Es difícil pensar en un escenario más propicio para defender una suspensión de las leyes de propiedad intelectual que el de una pandemia mundial, un argumento que ciertamente no es marginal en el contexto político actual. Además de una larga lista de activistas globales, los principales grupos de derechos humanos y los expertos en la materia de la ONU han sumado sus voces a la demanda de suspender las leyes sobre patentes. Sus llamamientos continúan lo iniciado por el movimiento por la justicia global de la década del 90 y principios de la del 2000, que puso en cuestión el papel que tuvo la OMC –junto con otras instituciones globales, como el Banco Mundial y el FMI– en la destrucción, a manos de las corporaciones, de las regulaciones nacionales en materia laboral, ambiental y de salud pública. Un punto clave de su crítica fue el enorme poder de las corporaciones estadounidenses en la OMC, que se revela hoy en su bloqueo de la propuesta para suspender las patentes de las vacunas contra el covid-19.

Pfizer no es la única que se opone a pausar por un momento las reglas de propiedad intelectual. Las gremiales de la industria farmacéutica y empresas individuales, se han manifestado con toda su fuerza en contra de estas propuestas. «La influencia de la industria farmacéutica es enorme», señala Baker. «No hace falta decir que Trump apoyará estas corporaciones. Incluso Biden será presionado por la industria farmacéutica y tendrá enormes dificultades para hacer algo que a esta no le guste».

La lucha sin cuartel de la industria farmacéutica por acaparar información que permitirá salvar vidas en plena pandemia contrasta con el gigantesco papel que ha tenido la financiación pública en el desarrollo de las vacunas (véase «Sálvese quien pague», Brecha, 18-XII-20).
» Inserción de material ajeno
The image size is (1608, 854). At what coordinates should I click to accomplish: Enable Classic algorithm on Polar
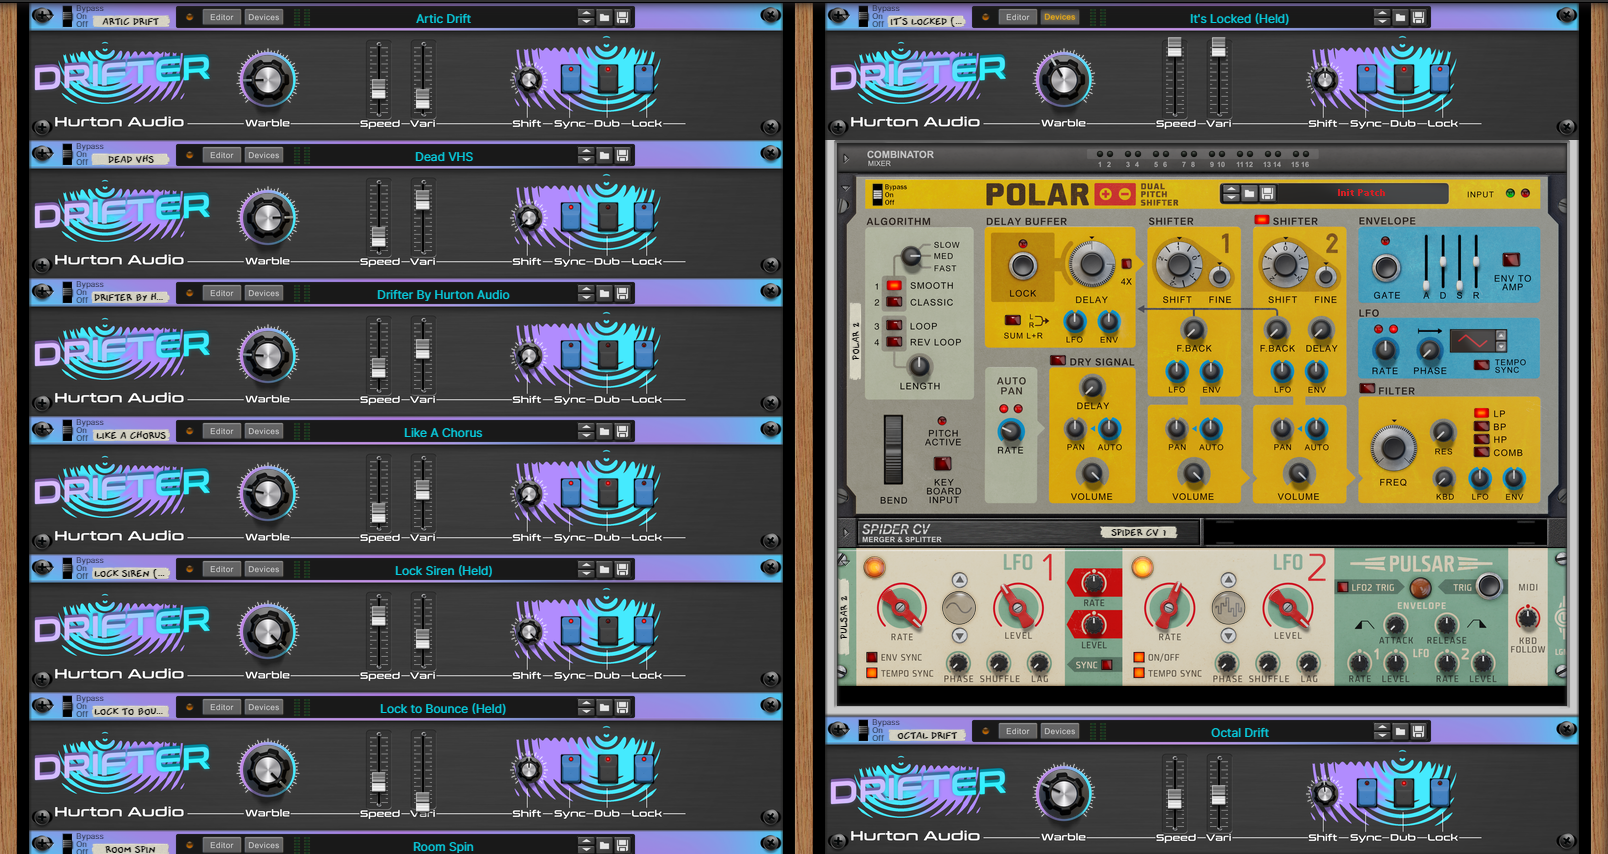(894, 302)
Sin embargo, con un costo estimado de 19,50 dólares estadounidenses por dosis en sus primeras 100 millones de dosis, la vacuna de Pfizer es demasiado costosa para muchos países pobres, particularmente a la luz de sus requisitos de almacenamiento. La compañía farmacéutica Astrazeneca, que produjo una vacuna junto con la Universidad de Oxford, se comprometió, en 2020, a facilitar el acceso de los países pobres a su producto y afirmó que no obtendrá ganancias durante lo que dure la pandemia. Pero, al mismo tiempo, «se ha reservado el derecho a declarar el fin de la pandemia a partir de julio de 2021», según señalan en el Times Prabhala, Jayadev y Baker.

Se podría tomar un mapa de la pobreza mundial, colocarlo sobre un mapa de acceso a las vacunas y se obtendría una coincidencia virtual de uno a uno. «Estados Unidos, Reino Unido, Canadá y otros países están reservando dosis en proporciones que superan con creces el tamaño de sus poblaciones», informó en diciembre The New York Times, «mientras que muchas naciones pobres luchan por asegurarse apenas lo suficiente» (15-XII-20). Es el resultado lógico de un sistema diseñado desde el principio para reforzar estructuras de poder existentes desde hace mucho tiempo y heredadas de un sistema colonial. Independientemente de las intenciones que se haya tenido, se dejará morir una vez más a las naciones negras y pardas, mientras que los países ricos del Norte global exceden con creces sus propias necesidades. Dado el riesgo de que podamos ver un apartheid global de la distribución de vacunas, en el que los países pobres continúan enfrentando pérdidas devastadoras mientras que los países ricos persiguen la inmunidad colectiva, no parece que alcance con vagas garantías de benevolencia empresarial. Como dice Baker, «¿no querría usted que todas las vacunas estuvieran disponibles tanto como sea posible?».

(Publicado originalmente en In These Times con el título «Pfizer Helped Create the Global Patent Rules. Now it’s Using Them to Undercut Access to the Covid Vaccine». Traducción y titulación en español de Brecha.)